I think the bike represents the best of human achievements and culture (except for all those arrogant racing pricks). It represents less of everything, while our economic structure is based on more cars and, simply, more of everything:
- more debt
- more consumption
- more energy
- more war
- more healthcare and less health
- more technology (smart grids, 4G, CAT scanners, boysenberries, ThinkPads, 3D tvs)
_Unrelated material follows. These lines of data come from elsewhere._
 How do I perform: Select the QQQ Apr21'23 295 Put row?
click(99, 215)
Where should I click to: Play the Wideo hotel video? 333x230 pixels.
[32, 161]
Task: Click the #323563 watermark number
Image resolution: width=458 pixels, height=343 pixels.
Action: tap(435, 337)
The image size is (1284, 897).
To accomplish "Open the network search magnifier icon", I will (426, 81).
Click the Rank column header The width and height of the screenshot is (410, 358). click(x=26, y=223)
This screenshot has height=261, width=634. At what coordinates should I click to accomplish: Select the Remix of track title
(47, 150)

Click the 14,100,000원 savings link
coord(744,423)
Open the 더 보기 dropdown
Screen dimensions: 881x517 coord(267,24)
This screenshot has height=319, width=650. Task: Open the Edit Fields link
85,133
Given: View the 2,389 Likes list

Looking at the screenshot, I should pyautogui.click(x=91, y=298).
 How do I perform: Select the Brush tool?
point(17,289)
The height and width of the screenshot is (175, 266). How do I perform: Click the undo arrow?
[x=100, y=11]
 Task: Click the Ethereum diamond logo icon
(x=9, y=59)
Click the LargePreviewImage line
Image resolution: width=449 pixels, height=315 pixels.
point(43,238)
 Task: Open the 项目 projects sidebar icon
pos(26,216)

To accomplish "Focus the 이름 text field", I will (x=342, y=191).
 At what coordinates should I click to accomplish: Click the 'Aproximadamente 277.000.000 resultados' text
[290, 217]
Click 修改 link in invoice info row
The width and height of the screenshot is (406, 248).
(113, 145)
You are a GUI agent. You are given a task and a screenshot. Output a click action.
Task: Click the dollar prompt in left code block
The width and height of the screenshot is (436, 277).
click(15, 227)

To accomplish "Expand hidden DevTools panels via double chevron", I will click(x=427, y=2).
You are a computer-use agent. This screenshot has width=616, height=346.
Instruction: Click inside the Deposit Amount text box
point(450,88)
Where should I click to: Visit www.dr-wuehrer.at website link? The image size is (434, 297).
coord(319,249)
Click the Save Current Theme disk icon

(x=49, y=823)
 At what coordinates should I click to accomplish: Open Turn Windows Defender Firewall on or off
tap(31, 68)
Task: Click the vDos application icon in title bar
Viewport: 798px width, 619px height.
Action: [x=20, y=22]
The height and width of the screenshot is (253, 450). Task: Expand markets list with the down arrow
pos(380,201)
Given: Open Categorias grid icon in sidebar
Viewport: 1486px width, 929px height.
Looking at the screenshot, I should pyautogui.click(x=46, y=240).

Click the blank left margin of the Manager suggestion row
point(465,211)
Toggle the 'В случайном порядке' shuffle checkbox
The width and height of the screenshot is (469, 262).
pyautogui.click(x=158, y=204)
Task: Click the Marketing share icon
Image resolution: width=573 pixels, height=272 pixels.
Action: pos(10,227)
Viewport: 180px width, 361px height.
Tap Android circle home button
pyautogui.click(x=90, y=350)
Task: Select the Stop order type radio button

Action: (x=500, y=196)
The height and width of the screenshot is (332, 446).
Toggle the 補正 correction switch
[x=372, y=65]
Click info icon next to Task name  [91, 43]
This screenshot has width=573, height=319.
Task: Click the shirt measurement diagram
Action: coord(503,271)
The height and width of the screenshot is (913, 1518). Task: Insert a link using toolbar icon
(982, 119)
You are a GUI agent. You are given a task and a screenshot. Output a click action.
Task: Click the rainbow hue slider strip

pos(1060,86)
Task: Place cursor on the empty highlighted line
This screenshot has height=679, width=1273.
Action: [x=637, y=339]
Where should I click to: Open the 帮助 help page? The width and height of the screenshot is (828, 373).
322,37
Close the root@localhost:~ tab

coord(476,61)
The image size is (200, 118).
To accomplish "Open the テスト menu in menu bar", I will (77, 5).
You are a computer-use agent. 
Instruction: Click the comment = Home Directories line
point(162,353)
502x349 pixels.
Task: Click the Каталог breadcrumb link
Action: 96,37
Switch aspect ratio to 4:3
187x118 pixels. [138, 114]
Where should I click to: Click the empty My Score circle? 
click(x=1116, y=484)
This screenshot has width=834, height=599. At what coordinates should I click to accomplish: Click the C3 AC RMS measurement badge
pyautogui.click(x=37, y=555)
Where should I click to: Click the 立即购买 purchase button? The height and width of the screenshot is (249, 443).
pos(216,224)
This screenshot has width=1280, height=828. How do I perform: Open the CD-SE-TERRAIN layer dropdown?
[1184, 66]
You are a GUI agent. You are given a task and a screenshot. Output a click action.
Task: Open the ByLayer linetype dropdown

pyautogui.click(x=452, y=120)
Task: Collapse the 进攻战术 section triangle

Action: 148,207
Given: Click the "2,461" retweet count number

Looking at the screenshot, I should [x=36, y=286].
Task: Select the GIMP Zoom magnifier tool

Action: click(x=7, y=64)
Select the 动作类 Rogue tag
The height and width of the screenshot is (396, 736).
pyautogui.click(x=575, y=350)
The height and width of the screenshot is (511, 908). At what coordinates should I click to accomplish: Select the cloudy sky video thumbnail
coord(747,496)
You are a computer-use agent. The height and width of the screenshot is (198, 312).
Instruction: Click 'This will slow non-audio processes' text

- more imported poorly made Chinese consumables
- more driving to farther out suburban sprawl
- more productive job losses
- more services in support of a dwindling productive job base
- more financial services in support of a dwindling productive job base (fees, surcharges, derivatives, CDOs, REITs, credit default swaps, insurance requirements)
- more taxation
- more entitlement programs for "incapable" Americans
- more drones
- more 3,200 sq ft Garage Majals
- more anger towards non-Christians
- more roads, freeway interchanges, and bridges
- more mindless reality based entertainment featuring overindulgent wealthy socialites
- more something-for-nothing charades (Indian casinos, A Minute To Win It, who wants to be a millionaire)
- more share of total wealth for the top 2%
- more processed corn and soybean foodstuffs by multinational agribusiness
- more productivity by fewer workers and greater corporate returns for shareholders
I simply advocate less of the more and more of the less.